Genauso leicht kann man auch den Bass mit der passenden Hochmittenfrequenz im Mix nach vorn holen oder mit einer ordentlichen Portion “Attack” versorgen. Ich bin ja prinzipiell ein großer Fan von parametrischen Mitten-EQs in Bassamps, weil der Mittenbereich für die Praxistauglichkeit und den Charakter des Basssounds wirklich ausschlaggebend ist. Deshalb: Sämtliche Daumen hoch für Orange, dass der Crush Bass 100 mit einem derart flexiblen Mitten-EQ ausgestattet wurde!
Trotz meiner Begeisterung sollte ich natürlich auch noch die zwei verbleibenden EQ-Bänder erwähnen, denn sowohl der Bass- als auch der Höhenregler liefern wirklich tolle praxistaugliche Ergebnisse. Der Combo entwickelt von sich aus Low-End ohne Ende, und somit habe ich den Bassregler in der Regel zur “Verschlankung” des Sounds verwendet.
Wer allerdings auf ultrafette Reggae- oder Dub-Sounds steht, kann den Bassbereich damit freilich noch weiter aufblasen, ohne direkt im Dröhn-Nirvana zu landen – sofern dies die Räumlichkeiten zulassen!
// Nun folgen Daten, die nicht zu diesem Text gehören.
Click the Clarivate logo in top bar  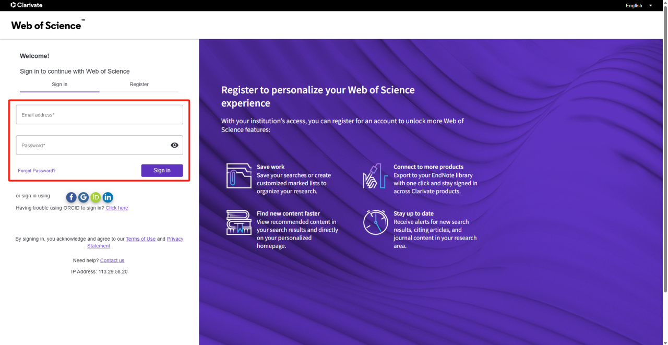coord(26,5)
Für mehr Attack und einen etwas aggressiveren Slap- oder einen schmutzigen Fingerstyle-Sound mit schmatzenden Bundgeräuschen reicht ein beherzter Dreh am Höhenregler.
Als richtiges Highlight würde ich den Blend-Regler in der Eingangssektion des Crush-Combos bezeichnen. Die mittels Gain-Regler eingestellte Verzerrung kann mit dem Blendregler beliebig stark dem cleanen Sound beigemischt werden – jeder wird sich vorstellen können, dass im Zusammenspiel der beiden Regler schier unendlich viele Overdrive-Variationen möglich sind. Mit etwas Feingefühl und dem richtigen Setting kann man den Basssound beispielsweise für Begleitsounds nur subtil anrauhen, und selbst bei stark verzerrten Overdrive-Orgien behält man mit dem Blend-Regler stets die Kontrolle über die Durchsetzungskraft.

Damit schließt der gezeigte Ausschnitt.